La vicepresidenta y portavoz del Gobierno de España, Soraya Sáenz de Santamaría, dijo este viernes que el referendo de autodeterminación de Cataluña (noreste) "no es posible" y "no puede celebrarse".

Tras un Consejo de Ministros, la vicepresidenta Soraya Sáenz de Santamaría, se refirió a la petición del Parlamento catalán para celebrar antes de final de año un referendo en el que se consulte a los ciudadanos de esta comunidad sobre la independencia, informó la corresponsal de teleSUR en España, Hilda Salas, a través de su cuentas en la red social de Twitter, @HsalasteleSUR.

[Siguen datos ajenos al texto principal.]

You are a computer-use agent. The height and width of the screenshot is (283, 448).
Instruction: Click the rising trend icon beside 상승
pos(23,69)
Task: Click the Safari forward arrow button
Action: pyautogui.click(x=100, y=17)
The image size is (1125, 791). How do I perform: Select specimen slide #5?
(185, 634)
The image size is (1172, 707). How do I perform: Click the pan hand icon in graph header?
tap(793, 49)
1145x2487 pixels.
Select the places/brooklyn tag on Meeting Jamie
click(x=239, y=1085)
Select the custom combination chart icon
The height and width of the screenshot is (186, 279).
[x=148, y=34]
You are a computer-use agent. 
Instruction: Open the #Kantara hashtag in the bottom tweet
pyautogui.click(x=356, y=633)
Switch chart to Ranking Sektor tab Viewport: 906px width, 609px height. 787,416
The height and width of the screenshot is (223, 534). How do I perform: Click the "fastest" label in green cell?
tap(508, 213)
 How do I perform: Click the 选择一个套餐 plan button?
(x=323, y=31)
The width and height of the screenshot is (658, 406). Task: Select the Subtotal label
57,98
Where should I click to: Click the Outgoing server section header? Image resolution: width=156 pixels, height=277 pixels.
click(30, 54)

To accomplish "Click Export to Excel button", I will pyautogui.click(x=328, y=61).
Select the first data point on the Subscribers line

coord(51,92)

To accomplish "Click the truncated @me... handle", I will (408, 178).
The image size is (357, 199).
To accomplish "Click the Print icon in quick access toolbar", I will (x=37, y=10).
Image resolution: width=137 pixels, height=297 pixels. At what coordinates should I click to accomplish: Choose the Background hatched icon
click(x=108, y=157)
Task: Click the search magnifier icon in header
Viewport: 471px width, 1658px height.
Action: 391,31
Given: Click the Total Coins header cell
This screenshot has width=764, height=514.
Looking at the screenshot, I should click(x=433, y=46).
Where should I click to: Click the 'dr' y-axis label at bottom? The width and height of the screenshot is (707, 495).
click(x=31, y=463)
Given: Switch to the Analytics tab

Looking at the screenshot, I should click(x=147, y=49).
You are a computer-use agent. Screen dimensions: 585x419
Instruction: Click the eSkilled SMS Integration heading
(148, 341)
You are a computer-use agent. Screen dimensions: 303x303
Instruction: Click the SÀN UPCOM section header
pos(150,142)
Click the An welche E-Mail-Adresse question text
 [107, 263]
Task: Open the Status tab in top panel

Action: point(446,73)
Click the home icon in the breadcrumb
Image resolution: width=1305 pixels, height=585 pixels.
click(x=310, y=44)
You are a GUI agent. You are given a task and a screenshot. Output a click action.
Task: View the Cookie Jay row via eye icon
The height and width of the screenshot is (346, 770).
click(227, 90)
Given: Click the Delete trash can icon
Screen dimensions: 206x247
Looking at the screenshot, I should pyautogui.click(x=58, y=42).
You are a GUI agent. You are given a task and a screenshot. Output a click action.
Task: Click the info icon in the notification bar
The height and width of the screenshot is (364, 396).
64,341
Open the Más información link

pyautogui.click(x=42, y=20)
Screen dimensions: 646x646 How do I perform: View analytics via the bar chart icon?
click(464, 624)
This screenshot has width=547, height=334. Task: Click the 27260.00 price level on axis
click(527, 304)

"Esa consulta no es posible y no puede celebrarse", enfatizó Sáenz de Santamaría. "No vamos a permitir posiciones contrarias a la Constitución y esa proposición lo es".

La vicepresidenta recalcó que el Ejecutivo tiene una "posición muy clara" al respecto y no está dispuesto a permitir que este asunto se convierta en motivo de "enfrentamiento y división social" entre los españoles.

El Parlamento regional catalán decidió este jueves, por mayoría, pedir a Madrid (capital) que autorice al Gobierno de Cataluña la celebración del referendo de autodeterminación anunciado para noviembre por Artur Mas, presidente nacionalista de esta región.

Por 87 votos a favor, 43 en contra y tres abstenciones, los diputados del Parlamento regional, con sede en Barcelona (noreste), aprobaron una proposición de ley pidiendo a Madrid que "delegue" al Gobierno catalán "la capacidad de autorizar, convocar y organizar un referendo sobre el futuro político de Cataluña".

Orgullosa de su idioma y tradiciones, Cataluña, con 7,5 millones de habitantes y una de las regiones más endeudadas de España, vive en los últimos años un auge del sentimiento independentista atizado por una crisis económica que acentuó las tensiones políticas.

Tras más de un año de conflicto abierto entre Cataluña y Madrid, el presidente Mas anunció el pasado 12 de diciembre un acuerdo con otras tres fuerzas catalanas, encabezadas por los republicanos de izquierda, para organizar dicho referendo el 9 de noviembre de 2014.

Inmediatamente el presidente del Gobierno español, Mariano Rajoy, respondió tajantemente: la consulta "no se celebrará" por ser contraria a la Constitución española.